И даже в подходящем климате неправильная работа на винограднике может привести к сочетанию перезревшего и недозревшего каберне на одном участке. В вине это проявится не самым приятным сочетанием зеленых вегетальных нот и высокого алкоголя. Поэтому идея выделить участки на винограднике по скорости их созревания, и затем индивидуально работать с ними возможно могла бы решить проблему со зрелостью.
Разрушая мифы
СП: Какие самые распространенные мифы и предрассудки, связанные с вином?
ДГ: То, что вино становится лучше с возрастом. В мире выдерживают слишком много вин посредственного качества, которые не предназначены для выдержки. Существует не слишком-то большое количество вин, которые станут более интересными после выдержки в бутылке. Слишком много вин, прекрасных в своей молодости, открывают, когда они уже мертвы.
Еще одна ложная концепция – сравнение вин Старого и Нового Света в попытке выбрать «лучшее». Сейчас в таком противопоставлении все меньше и меньше смысла. В Новом Свете делают огромное количество терруарных вин с той самой чувствительностью к деталям, которую мы привыкли видеть в Старом Свете. А множество вин в традиционных регионах пытаются повторить яркую фруктовость Нового Света.
Сама попытка выбрать, что лучше: вина Старого Света или Нового, австралийские ширазы или французские сира, исходит из неправильных предпосылок.
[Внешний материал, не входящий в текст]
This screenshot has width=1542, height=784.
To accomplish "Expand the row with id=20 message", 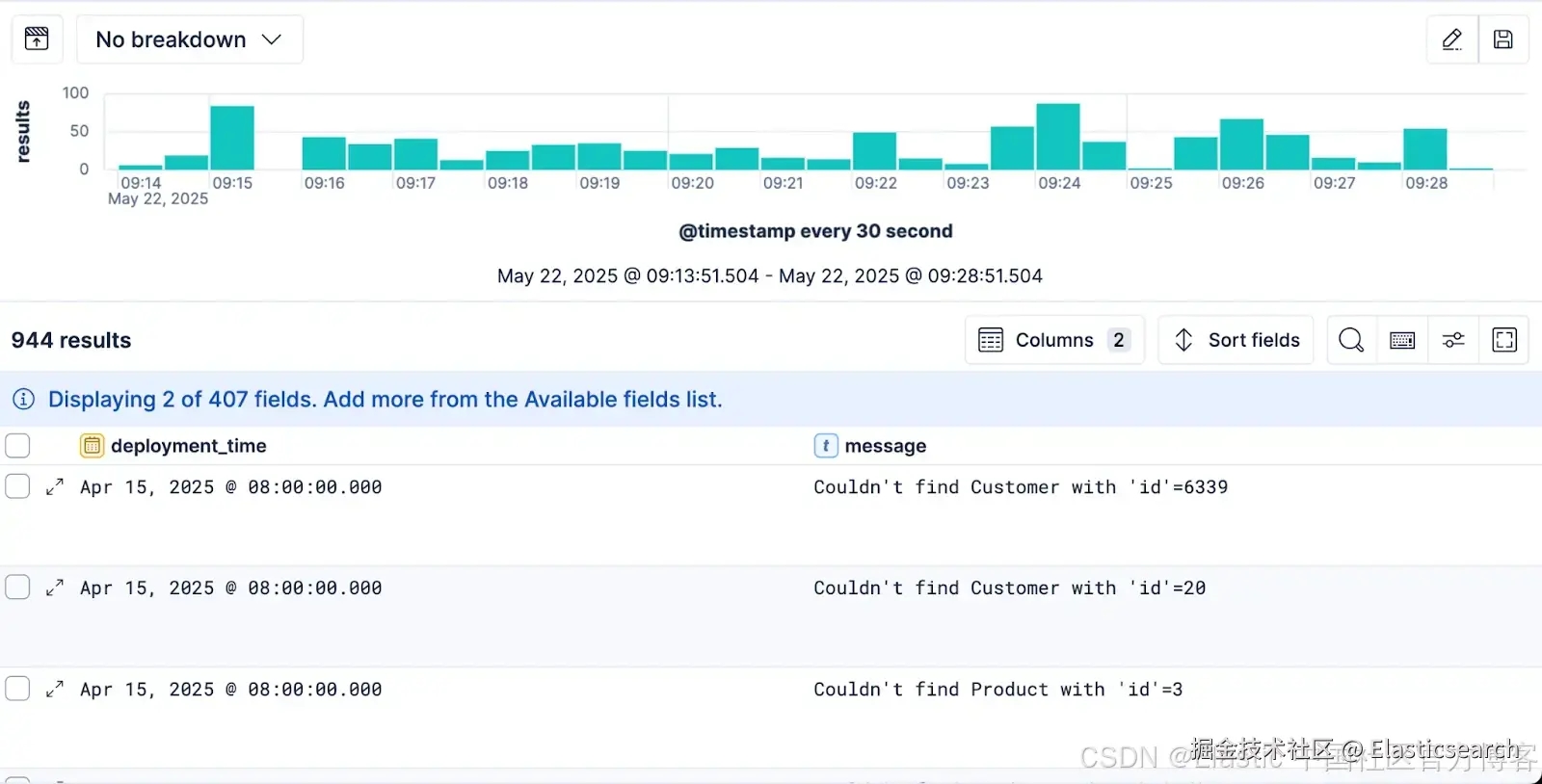I will [x=55, y=588].
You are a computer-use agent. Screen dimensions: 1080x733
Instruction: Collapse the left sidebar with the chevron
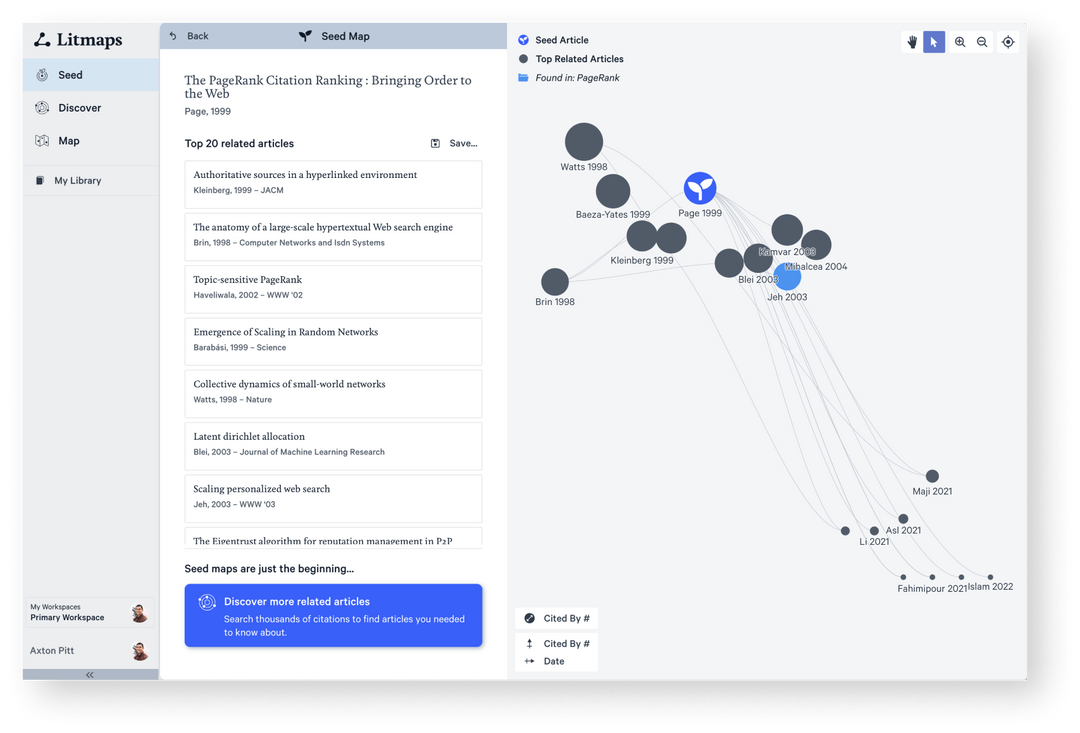(89, 675)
Сюда же можно отнести обобщения людей, которые по одному стилю судят о винах целой страны, и приписывают один набор свойств, например, французским винам или итальянским.
Еще одно обобщение подобного рода – когда люди не разделяют на сегменты винный рынок, и говорят о вине в целом. Рынок вина, как и любой другой, разделен на уровни и сегменты. Правила игры премиальных вин отличаются от логики масс-маркета.